Publish > App Info page showing App Configuration, Tester iOS, Android Build, iOS Build, and Branding cards

Triggering an Android Build (APK + AAB)

The Android Build card has one button: Generate APK / AAB. Click it and the cloud build server queues the job, runs gradle assembleRelease bundleRelease, signs both artifacts with your app's keystore, and emails you when the files are ready (typically 5 to 15 minutes for a fresh build, 1 to 3 minutes for incremental builds).

Scroll to the Android Build card. The button reads Generate APK / AAB. Clicking it queues a build, the button switches to a spinner labelled "Queued" then "Building" while the cloud server works. You can leave the page; the build keeps running.

Android Build card with the Generate APK and AAB button

Triggering an iOS Build (Source)

The iOS Build card has one button: Generate Source Code. iOS apps cannot be signed in the cloud (Apple requires the team certificate, which lives on your Mac), so the Swiftspeed iOS path produces a full Xcode-ready project zip. You unzip it on a Mac, open App.xcworkspace, archive, and upload to App Store Connect.

Scroll to the iOS Build card and click Generate Source Code. The cloud server packages the Capacitor + Xcode project, applies your icon and splash, injects the right bundle ID + version, and produces a single zip. Same status flow as Android: Queued → Building → Success.

iOS Build card with the Generate Source Code button

Downloading the Files

Once a build finishes, the Android Build card swaps the Generate button for a row of download pills: one per artifact. Same on iOS. Each pill is a one-click download that streams the file from the build server.

When both builds succeed, you get four downloadables: Android source ZIP, APK, AAB, and iOS source ZIP. Each pill shows the file size next to the type. Click any pill to download. Files stay available for 24 hours from build completion.

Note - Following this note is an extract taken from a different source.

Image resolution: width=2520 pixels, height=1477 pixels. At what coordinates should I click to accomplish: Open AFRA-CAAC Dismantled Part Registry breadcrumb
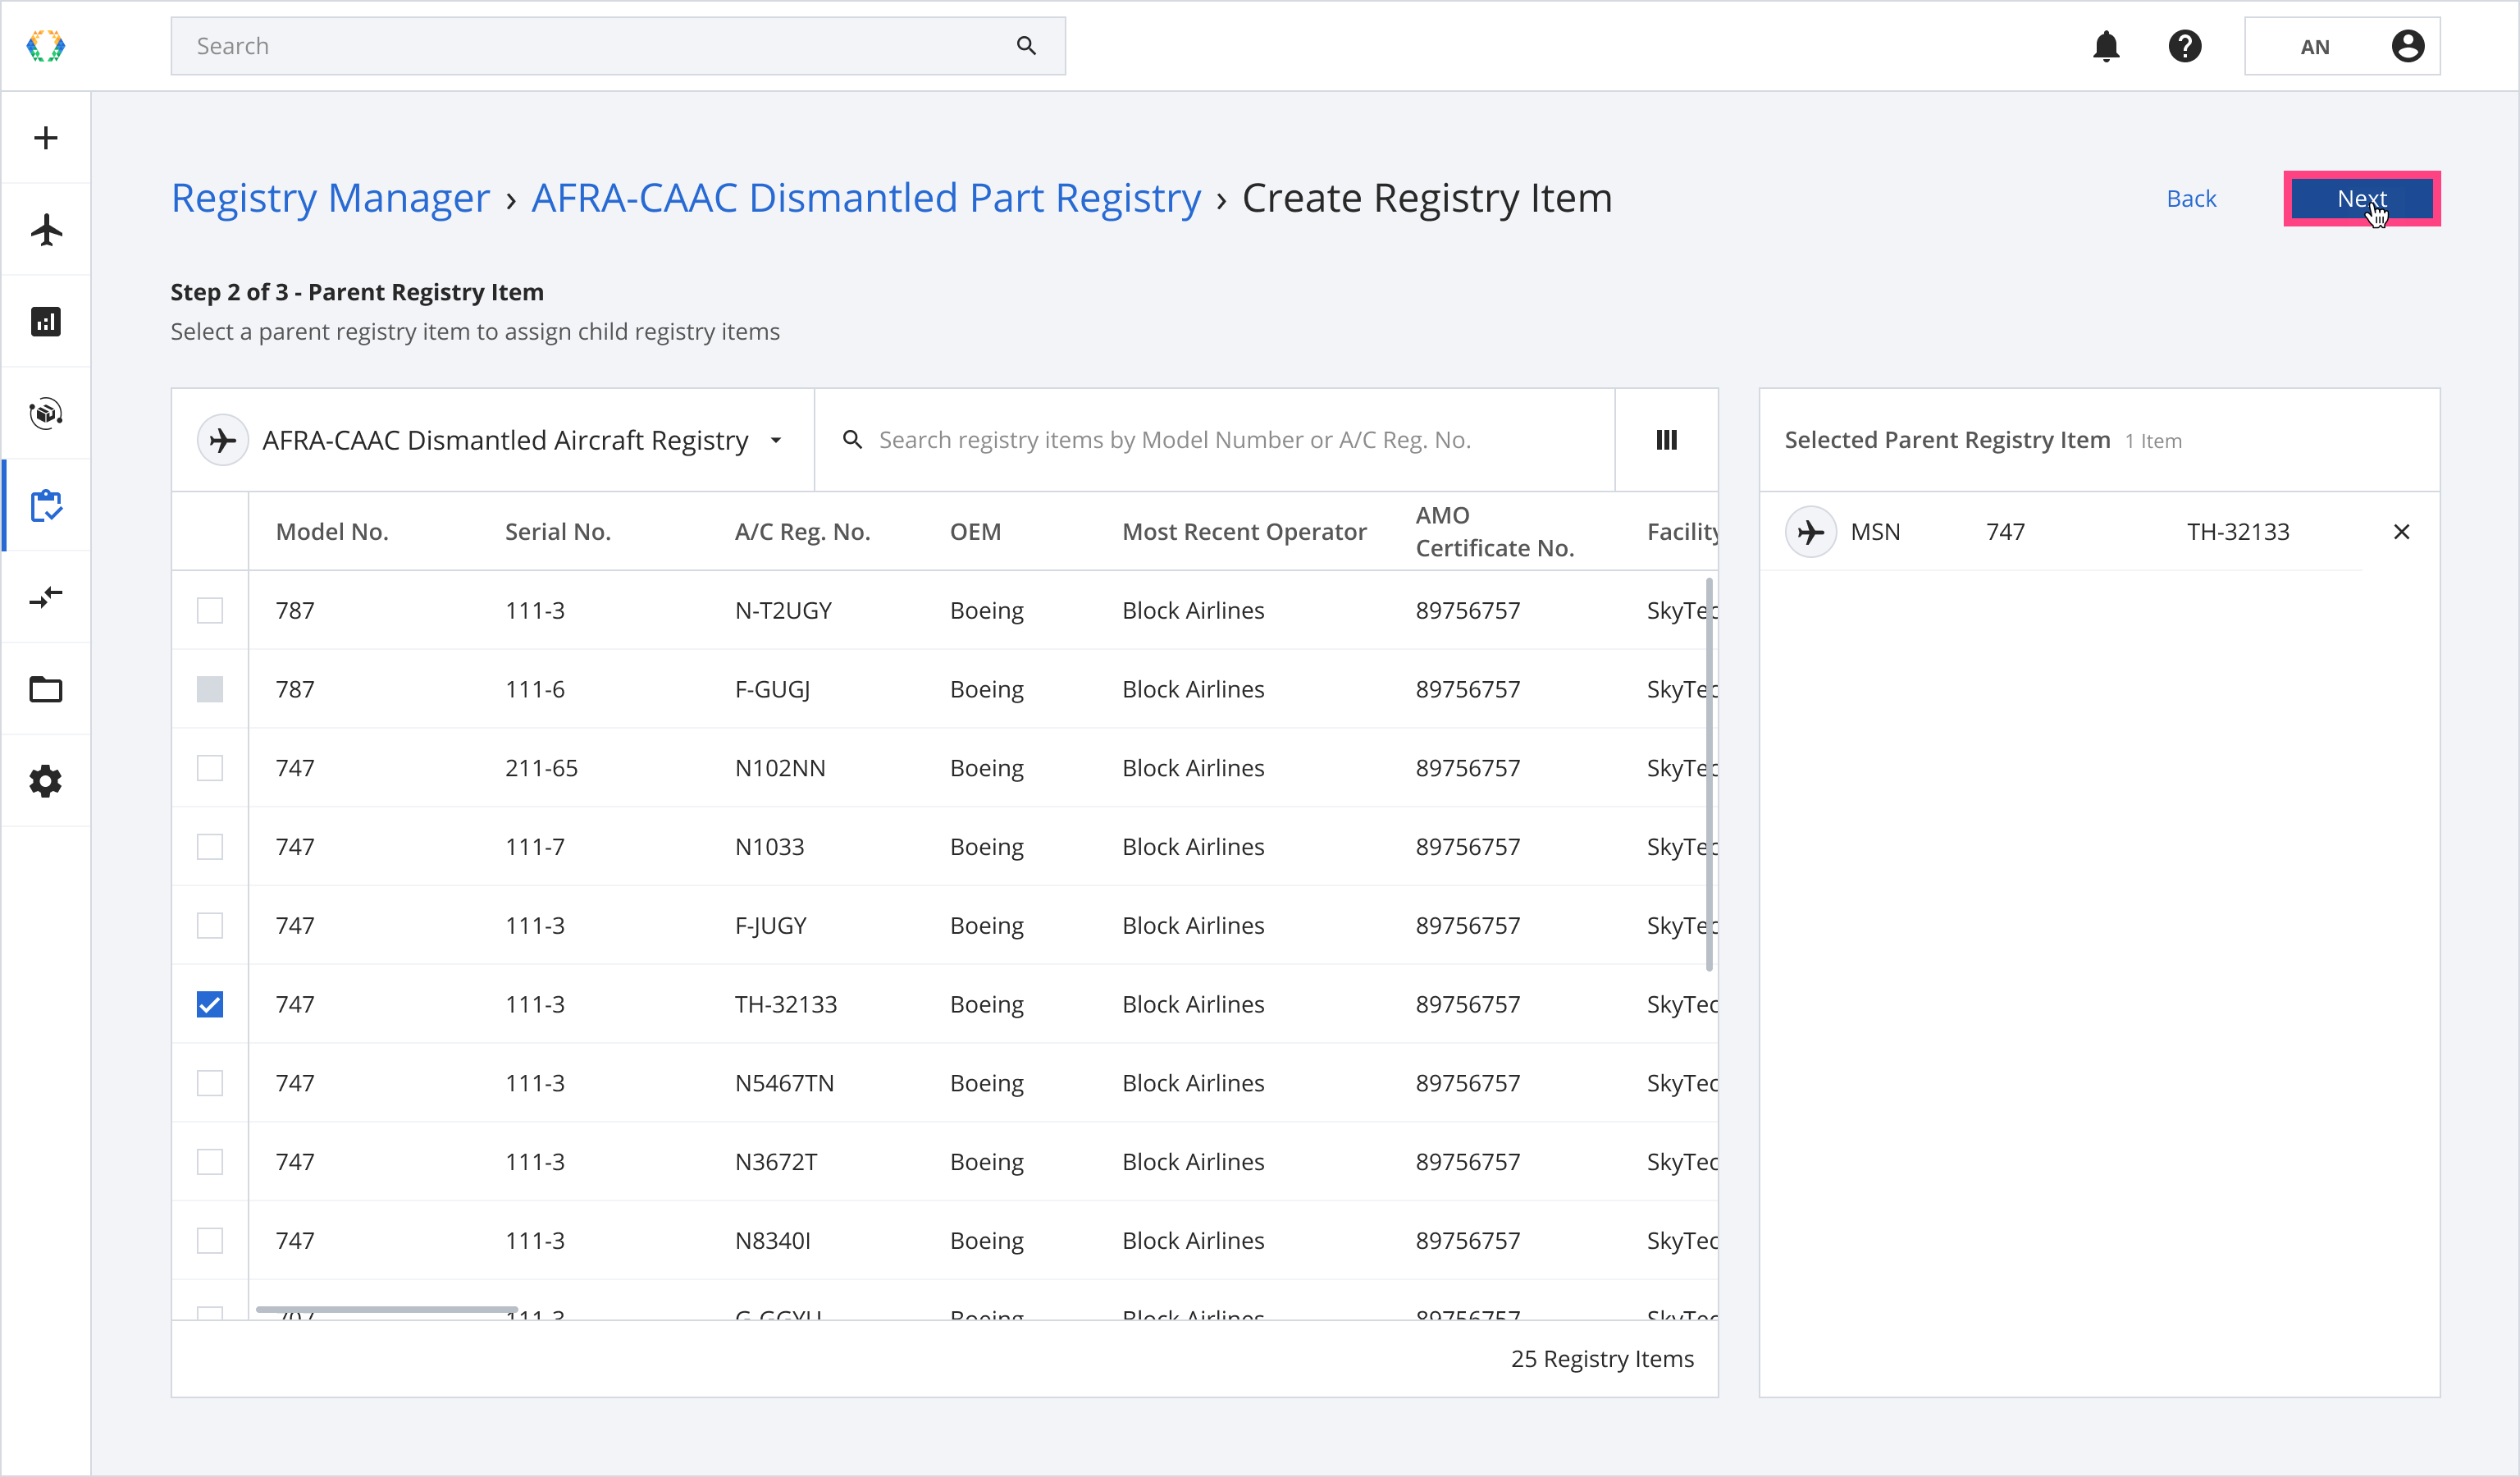point(865,198)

Publish page with both Android and iOS builds in success state showing download pills for source ZIP, APK, and AAB

Builds and their download links live for 24 hours from completion. After that, click Generate again to produce a fresh set; the editor automatically bumps the version code on each new build to satisfy Play Store / App Store requirements.

When to Pick APK vs AAB vs Source

  • APK: distribute outside the Play Store (your own website, internal testing, third-party Android stores, sideload via USB or QR code).
  • AAB: required for new uploads to Google Play. Google strips it into device-specific APKs at install time, smaller download for end users.
  • Android Source ZIP: full Android Studio project. Use it when you need to make custom native changes Swiftspeed does not expose, or migrate the codebase out of Swiftspeed entirely.
  • iOS Source ZIP: full Xcode project. Required for App Store submission (no cloud-signed IPA path on iOS today). Open on a Mac, sign with your Apple Developer team, archive, upload to App Store Connect.
  • Swiftspeed signs Android builds with a stable upload key per app. Don't rotate keys between builds, Play Console rejects re-signed updates.

Tips

  • Set the App Configuration first. Bundle ID, version code, and version name on the App Configuration card at the top of the page. Shipping with default values causes Play Store + App Store rejection.
  • Bump version code on every build. Android requires a strictly-increasing integer per Play Console upload. The editor bumps it automatically; if you build manually, increment it yourself.
  • APK file size matters. Anything over 100MB triggers Play Store warnings. Compress images, prune unused features, generate AAB to let Google split the bundle.
  • Test on a real device before uploading to Play. Sideload the APK via adb install or scan the editor's QR code, the Play Console flags far fewer issues than your own QA process will.
  • iOS source needs a Mac to actually ship. No way around it, Apple requires Xcode for App Store submission. The Mac can be a borrowed one or a cloud Mac service like MacInCloud.
  • Keystore is per-app and permanent. First build auto-generates a keystore, every subsequent build for that app uses the same one. Lose the keystore and Play Console will not accept updates from a new key, you lose the ability to update existing installs.